Caching for Reliability

cached-tool-call.ts
const key = `getOrders:v1:org123:read:${JSON.stringify({ startDate, endDate })}`
 
const result = await sdkCache.getOrSet(key, async () => {
  return await getOrders.execute({ startDate, endDate })
})

Same call, same key, same result — every time.


Safe Write Operations

safe-write-tools.ts
export const updateInventory = tool({
  description: "Update stock levels for a product",
  parameters: z.object({
    productId: z.string(),
    quantity: z.number(),
  }),
  execute: async ({ productId, quantity }) => {
    return {
      preview: `Stock for ${productId} will be set to ${quantity}.`,
      confirm: async () => {
        await db.products.update({ id: productId, stock: quantity })
        return { success: true }
      },
    }
  },
})

💡 Always require user confirmation for write actions.


Streaming Output

Once data is ready, the system streams text + artifacts together.

Charts, tables, and KPIs render instantly while the agent keeps generating.


Example: Stream Both Agents

streaming-report.ts
import { inventoryAgent } from "./inventory-agent"
import { ordersAgent } from "./orders-agent"
 
export async function generateEcommerceReport() {
  const [ordersStream, inventoryStream] = await Promise.all([
    ordersAgent.stream({ prompt: "Show me this week's revenue" }),
    inventoryAgent.stream({ prompt: "Show me low-stock products" }),
  ])
 
  for await (const chunk of ordersStream.textStream) {
    process.stdout.write(chunk)
  }
 
  for await (const artifact of ordersStream.artifactStream) {
    renderToCanvas(artifact)
  }
 
  for await (const artifact of inventoryStream.artifactStream) {
    renderToCanvas(artifact)
  }
}

Artifact Example

artifact-tool.ts
import { Artifact, tool } from "ai"
import { z } from "zod"
 
export const getSalesChart = tool({
  description: "Render a sales chart for a date range",
  parameters: z.object({
    startDate: z.string(),
    endDate: z.string(),
  }),
  execute: async ({ startDate, endDate }) => {
    const data = [
      { day: "Mon", revenue: 4000 },
      { day: "Tue", revenue: 6800 },
      { day: "Wed", revenue: 7200 },
      { day: "Thu", revenue: 5800 },
      { day: "Fri", revenue: 9100 },
    ]
    return Artifact.chart({
      title: "Weekly Revenue",
      data,
      x: "day",
      y: "revenue",
    })
  },
})

Why It Works

This system feels natural but runs on structure.

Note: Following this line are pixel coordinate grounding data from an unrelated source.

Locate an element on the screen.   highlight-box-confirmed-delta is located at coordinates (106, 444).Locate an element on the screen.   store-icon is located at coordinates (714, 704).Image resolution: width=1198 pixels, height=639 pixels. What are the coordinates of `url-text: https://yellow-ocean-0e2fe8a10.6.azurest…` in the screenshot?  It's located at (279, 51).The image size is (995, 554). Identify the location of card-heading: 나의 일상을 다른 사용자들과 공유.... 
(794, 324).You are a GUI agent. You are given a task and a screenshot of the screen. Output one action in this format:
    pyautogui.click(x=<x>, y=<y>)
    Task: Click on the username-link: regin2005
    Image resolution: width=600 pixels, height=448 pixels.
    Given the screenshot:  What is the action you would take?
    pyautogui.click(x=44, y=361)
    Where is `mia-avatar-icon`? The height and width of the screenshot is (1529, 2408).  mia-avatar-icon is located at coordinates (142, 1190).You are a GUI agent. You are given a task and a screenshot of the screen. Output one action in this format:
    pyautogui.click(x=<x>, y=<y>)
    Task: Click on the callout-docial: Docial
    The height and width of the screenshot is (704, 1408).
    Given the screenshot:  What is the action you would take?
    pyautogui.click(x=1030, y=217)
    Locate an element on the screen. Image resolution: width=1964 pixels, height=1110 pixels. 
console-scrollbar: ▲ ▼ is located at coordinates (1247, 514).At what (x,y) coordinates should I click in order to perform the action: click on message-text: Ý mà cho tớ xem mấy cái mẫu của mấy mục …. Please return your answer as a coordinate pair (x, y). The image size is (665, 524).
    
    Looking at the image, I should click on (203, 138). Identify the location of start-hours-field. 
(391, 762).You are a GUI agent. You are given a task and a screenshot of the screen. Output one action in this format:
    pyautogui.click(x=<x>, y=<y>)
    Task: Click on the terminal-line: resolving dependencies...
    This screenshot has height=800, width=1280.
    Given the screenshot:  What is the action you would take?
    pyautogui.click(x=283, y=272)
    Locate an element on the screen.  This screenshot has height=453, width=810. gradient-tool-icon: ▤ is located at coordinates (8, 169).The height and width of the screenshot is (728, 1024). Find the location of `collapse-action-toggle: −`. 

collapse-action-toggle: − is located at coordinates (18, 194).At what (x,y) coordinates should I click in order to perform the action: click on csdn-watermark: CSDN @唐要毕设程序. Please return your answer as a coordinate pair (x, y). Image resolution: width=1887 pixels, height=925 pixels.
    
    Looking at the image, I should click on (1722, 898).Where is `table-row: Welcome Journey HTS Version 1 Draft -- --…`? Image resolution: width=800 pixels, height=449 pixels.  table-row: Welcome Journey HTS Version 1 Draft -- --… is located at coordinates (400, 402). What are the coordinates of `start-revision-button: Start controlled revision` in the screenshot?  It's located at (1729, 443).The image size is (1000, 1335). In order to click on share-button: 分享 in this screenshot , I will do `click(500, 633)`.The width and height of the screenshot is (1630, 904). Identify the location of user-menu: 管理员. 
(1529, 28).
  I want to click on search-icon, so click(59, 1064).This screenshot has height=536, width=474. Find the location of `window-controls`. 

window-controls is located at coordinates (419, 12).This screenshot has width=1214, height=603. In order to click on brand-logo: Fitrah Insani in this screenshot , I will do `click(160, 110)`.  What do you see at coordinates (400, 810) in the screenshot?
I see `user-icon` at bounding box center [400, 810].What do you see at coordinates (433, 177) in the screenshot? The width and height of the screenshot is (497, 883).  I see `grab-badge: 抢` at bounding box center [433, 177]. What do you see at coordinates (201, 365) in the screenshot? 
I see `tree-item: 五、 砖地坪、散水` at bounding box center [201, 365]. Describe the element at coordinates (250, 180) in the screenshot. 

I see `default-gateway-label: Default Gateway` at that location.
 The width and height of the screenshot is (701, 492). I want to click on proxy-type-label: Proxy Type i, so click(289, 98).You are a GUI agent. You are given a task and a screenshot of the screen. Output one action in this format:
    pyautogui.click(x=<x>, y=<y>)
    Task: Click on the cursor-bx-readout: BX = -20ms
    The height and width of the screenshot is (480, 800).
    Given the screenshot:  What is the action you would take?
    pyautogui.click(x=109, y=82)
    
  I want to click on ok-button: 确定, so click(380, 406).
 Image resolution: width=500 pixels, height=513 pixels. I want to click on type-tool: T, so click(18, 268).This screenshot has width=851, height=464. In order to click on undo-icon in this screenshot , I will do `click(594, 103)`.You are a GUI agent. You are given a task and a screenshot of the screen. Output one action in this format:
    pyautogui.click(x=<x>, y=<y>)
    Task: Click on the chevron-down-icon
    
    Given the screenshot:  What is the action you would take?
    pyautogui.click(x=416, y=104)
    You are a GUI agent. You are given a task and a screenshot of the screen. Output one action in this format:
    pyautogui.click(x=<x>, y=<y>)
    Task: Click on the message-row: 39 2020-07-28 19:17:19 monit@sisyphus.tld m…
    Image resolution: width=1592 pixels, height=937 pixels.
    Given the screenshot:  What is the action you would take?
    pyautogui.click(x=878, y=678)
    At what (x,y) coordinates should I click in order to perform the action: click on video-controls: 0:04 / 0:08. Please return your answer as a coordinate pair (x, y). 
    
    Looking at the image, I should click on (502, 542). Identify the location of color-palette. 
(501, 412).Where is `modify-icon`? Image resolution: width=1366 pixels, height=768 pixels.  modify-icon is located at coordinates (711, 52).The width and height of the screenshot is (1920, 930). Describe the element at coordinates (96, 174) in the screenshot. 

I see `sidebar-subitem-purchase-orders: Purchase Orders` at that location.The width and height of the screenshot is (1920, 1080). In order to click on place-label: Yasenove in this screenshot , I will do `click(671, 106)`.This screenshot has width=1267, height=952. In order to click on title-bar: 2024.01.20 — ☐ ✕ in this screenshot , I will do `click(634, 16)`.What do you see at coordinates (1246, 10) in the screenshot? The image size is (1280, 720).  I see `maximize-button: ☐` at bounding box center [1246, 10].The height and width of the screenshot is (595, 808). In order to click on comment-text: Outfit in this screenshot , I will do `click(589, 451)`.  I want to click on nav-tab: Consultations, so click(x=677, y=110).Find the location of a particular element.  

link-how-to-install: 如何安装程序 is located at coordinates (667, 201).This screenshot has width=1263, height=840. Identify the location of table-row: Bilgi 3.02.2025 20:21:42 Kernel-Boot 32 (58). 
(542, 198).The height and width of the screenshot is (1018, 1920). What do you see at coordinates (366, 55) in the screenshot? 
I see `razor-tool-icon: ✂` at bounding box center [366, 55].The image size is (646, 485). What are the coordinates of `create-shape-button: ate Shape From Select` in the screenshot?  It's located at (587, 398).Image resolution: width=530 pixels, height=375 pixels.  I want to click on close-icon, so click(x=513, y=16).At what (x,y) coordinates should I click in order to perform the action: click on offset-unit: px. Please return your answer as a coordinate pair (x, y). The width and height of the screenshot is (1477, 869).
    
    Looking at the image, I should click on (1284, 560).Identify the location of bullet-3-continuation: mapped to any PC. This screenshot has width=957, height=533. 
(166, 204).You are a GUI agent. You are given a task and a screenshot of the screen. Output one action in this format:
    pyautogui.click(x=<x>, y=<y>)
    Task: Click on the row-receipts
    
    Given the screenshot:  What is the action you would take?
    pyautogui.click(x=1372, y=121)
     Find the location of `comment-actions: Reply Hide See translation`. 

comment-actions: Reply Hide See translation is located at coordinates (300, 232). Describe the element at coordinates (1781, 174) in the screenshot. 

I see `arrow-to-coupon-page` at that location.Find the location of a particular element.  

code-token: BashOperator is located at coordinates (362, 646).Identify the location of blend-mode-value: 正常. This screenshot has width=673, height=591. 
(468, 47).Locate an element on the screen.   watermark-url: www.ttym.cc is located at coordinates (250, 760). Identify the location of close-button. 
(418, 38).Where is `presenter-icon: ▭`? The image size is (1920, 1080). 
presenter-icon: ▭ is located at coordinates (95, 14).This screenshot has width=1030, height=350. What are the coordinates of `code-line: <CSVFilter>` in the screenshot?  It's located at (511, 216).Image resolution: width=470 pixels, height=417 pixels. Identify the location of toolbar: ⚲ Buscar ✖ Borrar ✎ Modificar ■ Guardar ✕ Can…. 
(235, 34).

  • Zod contracts ensure correctness
  • Small tool catalogs ensure predictability
  • Cache keys ensure determinism
  • Streaming ensures responsiveness

Each layer has a clear responsibility — together they form a predictable, testable, production-grade architecture.


Scaling the System

Scaling the system is simple and linear.

Add a new domain by defining a new sub-agent and registering it with the router.

register-new-agent.ts
import { Experimental_Agent as Agent } from "ai"
 
export const returnsAgent = new Agent({
  model: "openai/gpt-4o",
  system: "You handle returns and refund logic.",
  tools: { processRefund, getReturnStats },
})
 
router.register("Returns", returnsAgent)

That’s it — your system now supports returns.


Core Philosophy

🧠 Let the model think. 🔧 Let the tools act. 🪄 Let the router decide who does what.

By keeping each piece small, typed, and predictable, you build systems that are fast, safe, and production-grade.


A router-based multi-agent setup feels conversational to the user — but internally, it’s structured like software.